Your answer should consist only of the lines from the line containing "You are a computer-use" through the last line below, each repeated exactly.

[Stored data entries]
+ + + + + + +

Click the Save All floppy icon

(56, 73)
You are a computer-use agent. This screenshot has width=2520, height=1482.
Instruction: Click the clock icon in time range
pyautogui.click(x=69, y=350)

+ + + + + + +

*Answer space:*
You are a computer-use agent. This screenshot has width=2520, height=1482.
Instruction: Click the clock icon in time range
pyautogui.click(x=69, y=350)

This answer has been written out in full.